Notícia: Sabesp admite que rodízio pode contaminar água

Sabesp admite que rodízio pode contaminar água



O risco de contaminação da água admitido nesta quarta-feira, 25, pelo diretor metropolitano da Companhia de Saneamento Básico do Estado de São Paulo (Sabesp), Paulo Massato, em caso de rodízio oficial já é realidade em algumas regiões altas da Grande São Paulo. São locais onde a rede fica despressurizada após o fechamento manual dos registros na rua, conforme um alto dirigente da empresa admitiu ao Estado no início do mês.
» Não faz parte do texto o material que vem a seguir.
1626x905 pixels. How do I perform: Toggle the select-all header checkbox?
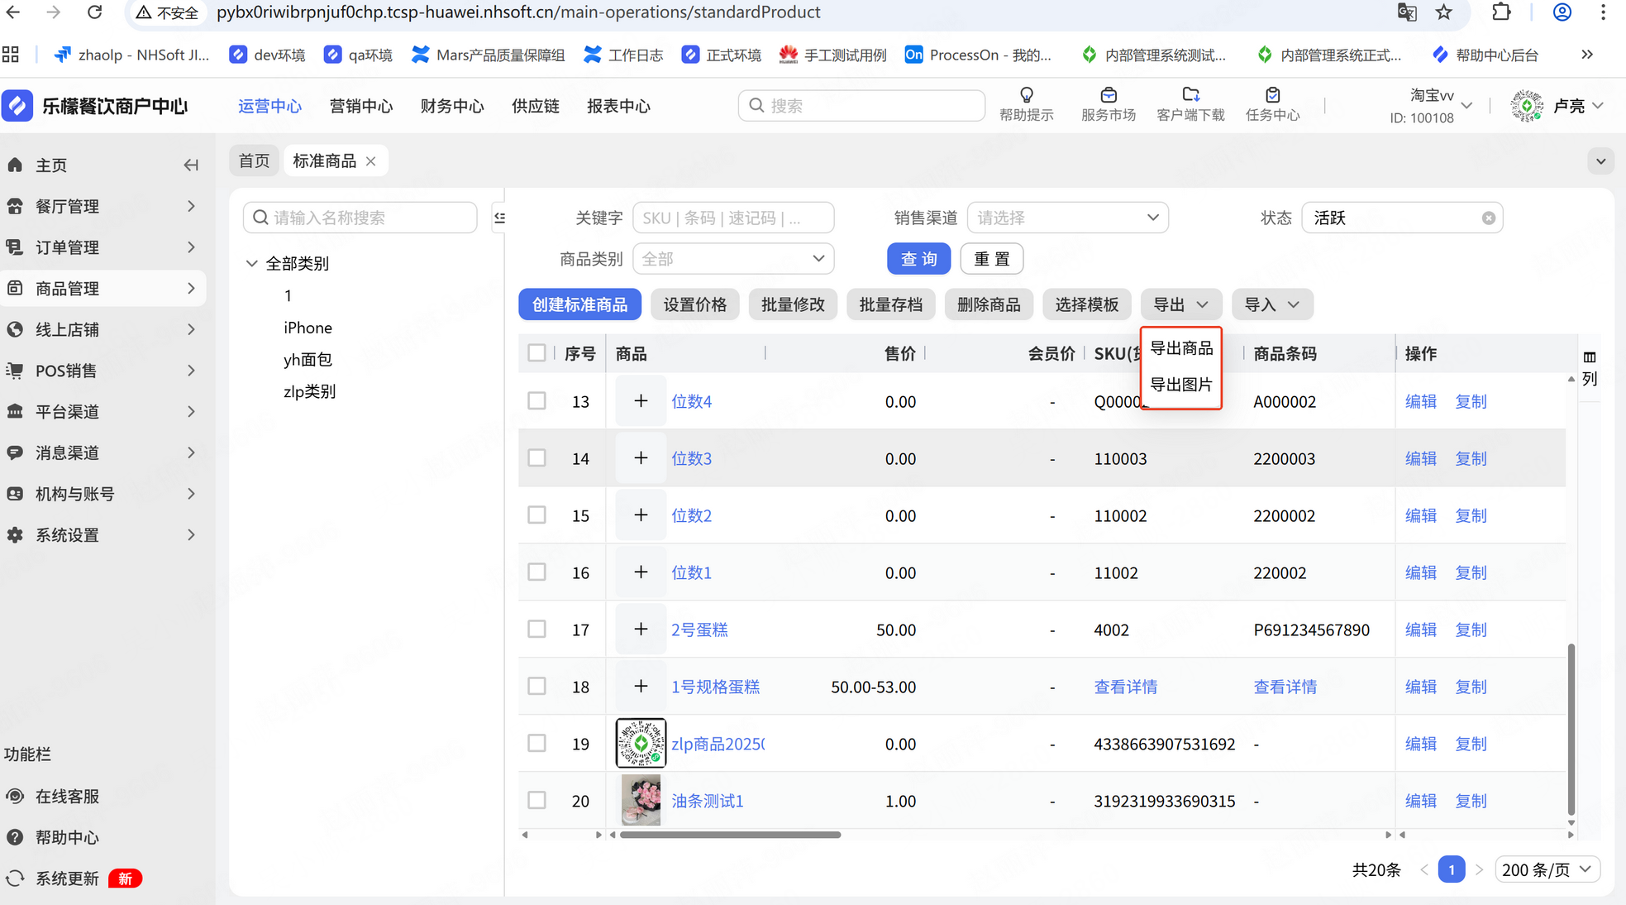[536, 353]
“Se implementado o rodízio, a rede fica despressurizada, principalmente em regiões de topografia acidentada, nos pontos em que a tubulação está em declive. Se o lençol freático está contaminado, isso aumenta o risco de contaminação (da água na rede)”, afirmou Massato, nesta quarta, durante sessão da CPI da Sabesp na Câmara Municipal.
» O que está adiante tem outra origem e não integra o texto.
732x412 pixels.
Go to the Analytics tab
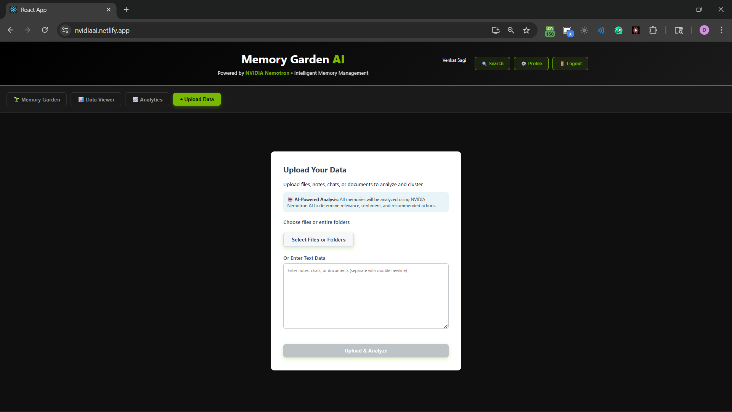pyautogui.click(x=147, y=100)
O resultado desse contágio, segundo ele, não colocaria a vida dos consumidores em risco, mas poderia causar disenteria, por exemplo. “Nós temos hoje medicina suficiente para minimizar risco de vida para a população. Uma disenteria pode ser mais grave ou menos grave, mas é um risco (implementar o rodízio) que nós queremos evitar ”, completou. Apesar do alerta, ele disse que a estatal poderia “descontaminar” rapidamente a água afetada.

“A zona baixa fica com água. Se não houver consumo excessivo, a maior parte da rede fica com água. Acaba despressurizando zonas altas, isso acontece mesmo. Tanto é que quando abre (o registro) para encher de novo, as zonas mais altas e distantes acabam sofrendo mais, ficando mais tempo sem água”, afirmou.

Para o engenheiro Antonio Giansante, professor de Engenharia Hídrica do Mackenzie, é grande o risco de contaminação em caso de fechamento da rede. “Em uma eventualidade de o tubo estar seco, pode ser que entre água de qualidade não controlada, em geral, contaminada por causa das redes coletoras de esgoto, para dentro da rede da Sabesp.”